摘 要:《孔雀东南飞》作为著名的汉乐府长篇叙事诗,叙写的是汉末建安年间庐江府小吏焦仲卿与妻子刘兰芝婚姻悲剧的故事。《小姑贤》是流传于武当山地区的民间叙事诗,描写了贤良女李荣花婚后悲欢离合的生活境遇。两篇作品在反映“父母之命,媒妁之言”对男女婚姻的绝对权威性以及女性所受到的不公正待遇等方面存在着惊人的相似之处。但作品中女主人公形象的文化底蕴及人格追求却大相径庭。两者的不同结局昭示了封建社会不同时期社会风尚和思想文化对女性的深刻影响。
关键词:汉乐府 孔雀东南飞 武当山民歌 悲剧 人格
综观我国古代文学史,继《诗经》《楚辞》之后,汉乐府民歌作为一种新的诗体,以其匠心独运的立题命意,高超熟练的叙事技巧呈现出旺盛的生命力①,奠定了中国古代叙事诗的基础。而明代民歌则以其在明代文学史上具有的特殊意义被誉为“我明一绝”,尤其明代中叶以后广为流行,所谓“不问南北,不问男女,不问老幼贫贱,人人习之,亦人人喜听之”(沈德符《万历野获编》卷二十五《词曲·时尚小令》)②。明代明成祖征集全国各地近三十万民工修建武当山道教宫观,更加促进了民歌的大量传播,因而在武当山地区民歌中,存有不少明清民歌的遗响,民间叙事诗是其中的一大类型。这是两个非常特殊的时代。我们对这不同时期同一题材、体裁的作品进行对比观照,就会发现许多有意义的现象。这对我们理解文学创作规律、文学与社会的关系等有着一定的启示。本文拟就汉乐府叙事诗中的名篇《孔雀东南飞》、武当山地区民间叙事诗的代表作《小姑贤》作一比较分析,从不同时期的社会风尚和思想文化入手,探讨同一主题在不同时代的不同表现。
《孔雀东南飞》是汉乐府叙事诗中爱情婚姻题材的代表作之一。男女主人公焦仲卿和刘兰芝是一对感情甚笃的恩爱夫妻。但焦母不喜欢兰芝,对她百般挑剔,焦仲卿又常因公不在家,在此期间婆媳矛盾颇为激烈。焦母逼迫儿子休妻再娶。焦仲卿在母亲与妻子之间进退维谷,只有劝兰芝暂回娘家。不久,刘兄逼其改嫁,太守家又强迫成婚。刘兰芝和焦仲卿分手之后进一步加深了彼此的了解,最后以双双殉情宣告了封建礼教的最终失败。这个悲剧,既反映了中国封建社会女性只能听凭别人决定自己命运的不幸处境,也通过刘兰芝的刚强形象突出了女性对自身命运的关注和反抗③。

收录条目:

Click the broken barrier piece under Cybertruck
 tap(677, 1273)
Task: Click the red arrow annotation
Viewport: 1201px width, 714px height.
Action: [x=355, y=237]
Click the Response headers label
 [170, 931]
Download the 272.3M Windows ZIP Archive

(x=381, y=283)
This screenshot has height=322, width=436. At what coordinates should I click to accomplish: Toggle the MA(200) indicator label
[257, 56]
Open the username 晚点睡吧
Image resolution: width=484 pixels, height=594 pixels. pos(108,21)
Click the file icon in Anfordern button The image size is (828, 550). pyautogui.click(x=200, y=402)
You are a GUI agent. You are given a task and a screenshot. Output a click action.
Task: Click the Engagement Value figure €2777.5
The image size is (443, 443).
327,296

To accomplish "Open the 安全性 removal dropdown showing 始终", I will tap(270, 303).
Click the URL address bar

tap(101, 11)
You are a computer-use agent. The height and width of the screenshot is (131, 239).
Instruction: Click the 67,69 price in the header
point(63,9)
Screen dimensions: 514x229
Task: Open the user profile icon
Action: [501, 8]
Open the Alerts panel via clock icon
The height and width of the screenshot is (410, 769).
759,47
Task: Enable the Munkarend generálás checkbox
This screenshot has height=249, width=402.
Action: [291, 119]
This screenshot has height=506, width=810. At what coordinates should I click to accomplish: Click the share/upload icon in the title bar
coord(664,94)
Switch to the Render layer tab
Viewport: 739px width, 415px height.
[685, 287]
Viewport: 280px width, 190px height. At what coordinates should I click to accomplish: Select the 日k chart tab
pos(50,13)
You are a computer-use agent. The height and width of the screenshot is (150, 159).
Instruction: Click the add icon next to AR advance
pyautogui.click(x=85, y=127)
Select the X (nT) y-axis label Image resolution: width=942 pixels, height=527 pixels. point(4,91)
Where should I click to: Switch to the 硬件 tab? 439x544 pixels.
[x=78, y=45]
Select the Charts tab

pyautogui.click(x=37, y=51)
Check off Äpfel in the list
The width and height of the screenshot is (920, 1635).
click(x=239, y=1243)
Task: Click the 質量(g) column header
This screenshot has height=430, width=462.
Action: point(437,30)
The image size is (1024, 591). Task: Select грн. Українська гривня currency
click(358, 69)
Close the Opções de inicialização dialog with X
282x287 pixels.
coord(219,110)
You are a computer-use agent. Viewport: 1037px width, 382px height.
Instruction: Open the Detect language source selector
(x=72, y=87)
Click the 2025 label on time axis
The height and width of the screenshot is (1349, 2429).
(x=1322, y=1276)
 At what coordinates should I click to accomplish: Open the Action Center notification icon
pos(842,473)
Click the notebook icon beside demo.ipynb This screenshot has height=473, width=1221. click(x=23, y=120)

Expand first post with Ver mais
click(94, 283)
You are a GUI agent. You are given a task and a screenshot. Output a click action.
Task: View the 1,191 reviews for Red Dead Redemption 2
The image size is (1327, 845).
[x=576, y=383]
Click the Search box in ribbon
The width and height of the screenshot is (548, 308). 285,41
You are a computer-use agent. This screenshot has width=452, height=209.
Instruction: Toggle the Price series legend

§ **任务要求**:
1. 把记录里从含"Viewport: 280px width, 190px"的那一行到含"Action: point(437,30)"的那一行(首尾两行都算)整理成 JSON 字符串列表，每行一个字符串，空行不算。
2. 把这篇比较《孔雀东南飞》和《小姑贤》的文章接着往下写。
上面的文章和记录是两份互不相干的材料。

§ **任务解答**:
1.
[
  "Viewport: 280px width, 190px height. At what coordinates should I click to accomplish: Select the 日k chart tab",
  "pos(50,13)",
  "You are a computer-use agent. The height and width of the screenshot is (150, 159).",
  "Instruction: Click the add icon next to AR advance",
  "pyautogui.click(x=85, y=127)",
  "Select the X (nT) y-axis label Image resolution: width=942 pixels, height=527 pixels. point(4,91)",
  "Where should I click to: Switch to the 硬件 tab? 439x544 pixels.",
  "[x=78, y=45]",
  "Select the Charts tab",
  "pyautogui.click(x=37, y=51)",
  "Check off Äpfel in the list",
  "The width and height of the screenshot is (920, 1635).",
  "click(x=239, y=1243)",
  "Task: Click the 質量(g) column header",
  "This screenshot has height=430, width=462.",
  "Action: point(437,30)"
]

2.
《小姑贤》中,李荣花的遭遇与刘兰芝颇为相似,但又有着区别。李荣花“在家本是贤良女”,勤劳贤惠会持家,“偏与公婆没缘法”,公婆动辄以“新来媳妇礼节差,顿顿做饭不问妈”④、懒于家务、长于口舌等理由打骂荣花,丈夫王良在外读书又常不在家,但荣花依然忍气吞声、一心一意侍奉公婆,并规劝丈夫勿以家庭内部矛盾为念。即便如此,刁蛮的公婆仍寻死觅活,以生辰八字不吉利逼迫儿子休妻。最后在小姑桂姐的劝说下,公婆将心比心,前嫌尽释。荣花苦尽甘来,开始了新的生活。
这两篇作品,都以封建社会女性的家庭悲剧为题材,都反映了“父母之命,媒妁之言”对男女婚姻的绝对权威性以及女性所受到的不公正待遇,但二者之间又有着社会本质性的区别:同样面对公婆的虐待和人格侮辱,刘兰芝敢于公开维护自身利益,不卑不亢,尽管丈夫为公婆所迫将其休弃回娘家,但兰芝不是一个俯首贴耳、任人摆布的可怜虫,无论身处何种尴尬处境,她始终没有向命运屈服,宁为玉碎,不为瓦全;而李荣花则表现得非常软弱,她不仅在蛮不讲理的封建家长面前处处忍让,逆来顺受,而且在丈夫面前试图掩盖事实以委曲求全,甚至在刁钻的公婆使出杀手锏时,主动地任由封建家长执掌自己的生杀大权,不惜以践踏自己的人格和牺牲自己的生命为代价。在软弱的丈夫为情势所迫立意休妻时,李荣花也没有作出丝毫的反抗,在公婆态度立场前后转变的过程中,她自始至终处于完全被动接受的地位。这不同时期的同一母题之所以产生不同的悲剧意义和审美价值,与作品产生的社会条件是密切相关的。对这一现象的剖析,可探测到汉、明清时期爱情婚姻题材作品各自的共性和总体上的区别。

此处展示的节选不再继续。